FRAGMENTO DE PÁGINA:
•••
La señora, totalmente fuera de sí, exigía no ver al médico hasta que le asegurásemos que los cargos serían reintegrados, ya que ella consideraba que había sido culpa nuestra y estábamos 100 % en falta, a lo que entre imágenes perturbadoras de su cachete violeta y altas actuaciones estelares de la vieja que se hacía la que no podía caminar, y redobles de alto impacto de efectos especiales de mi parte, donde casi logré escurrir una lágrima simulando mi más profunda consternación por lo sucedido, no podía parar de imaginar qué llegaría a pasar si algún día esa pasajera tuviese un derrame cerebral estando justo en ese momento dentro de un supermercado —le exigiría a PepsiCo que le cubra los gastos de internación, a Gillette que le reembolse los medicamentos y que la vaca de Milka finalmente se haga cargo del subsidio de seguro por invalidez—.
•••
MATERIAL EXTRAÍDO:

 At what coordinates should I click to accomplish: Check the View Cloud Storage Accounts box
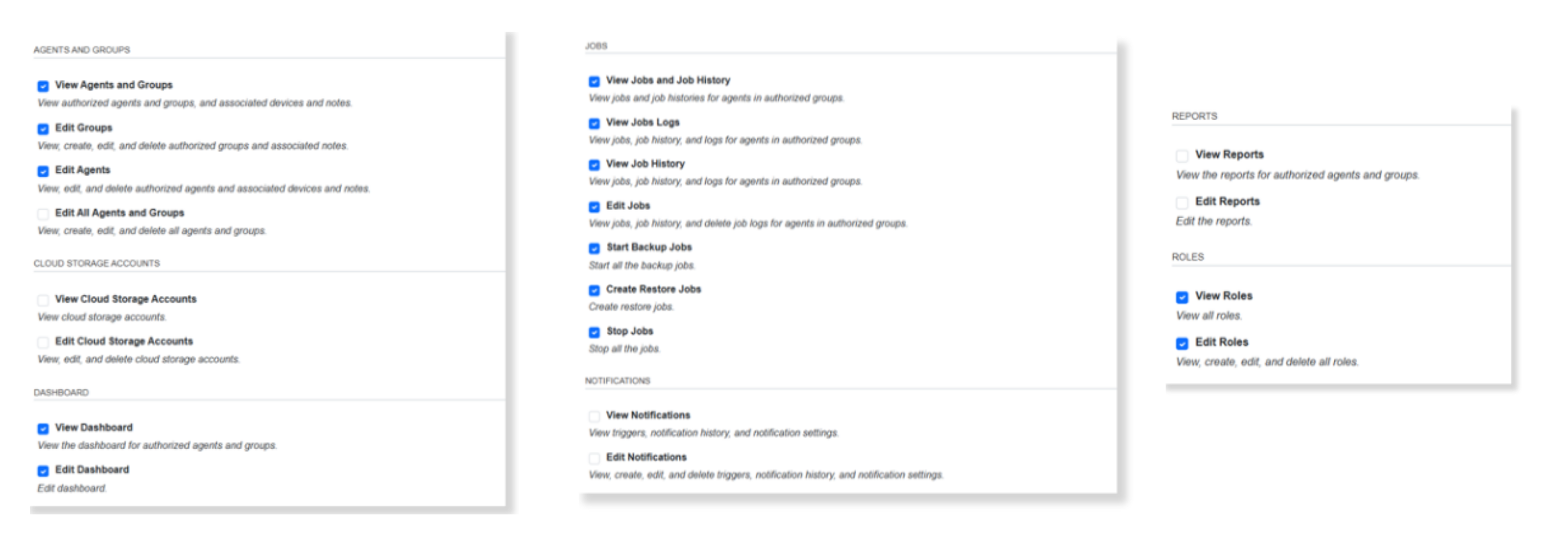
•••
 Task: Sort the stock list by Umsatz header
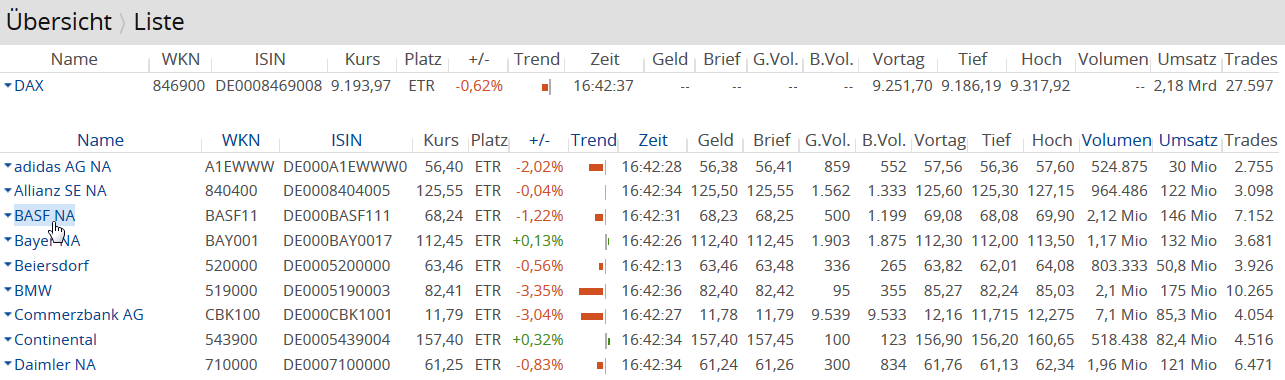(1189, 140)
•••
TRABAJO POR HACER:
Copia sin cambios la parte del fragmento de página que comienza con "La señora, totalmente" y continúa hasta "seguro por invalidez—.".

RESPUESTA A CONTINUACIÓN:
La señora, totalmente fuera de sí, exigía no ver al médico hasta que le asegurásemos que los cargos serían reintegrados, ya que ella consideraba que había sido culpa nuestra y estábamos 100 % en falta, a lo que entre imágenes perturbadoras de su cachete violeta y altas actuaciones estelares de la vieja que se hacía la que no podía caminar, y redobles de alto impacto de efectos especiales de mi parte, donde casi logré escurrir una lágrima simulando mi más profunda consternación por lo sucedido, no podía parar de imaginar qué llegaría a pasar si algún día esa pasajera tuviese un derrame cerebral estando justo en ese momento dentro de un supermercado —le exigiría a PepsiCo que le cubra los gastos de internación, a Gillette que le reembolse los medicamentos y que la vaca de Milka finalmente se haga cargo del subsidio de seguro por invalidez—.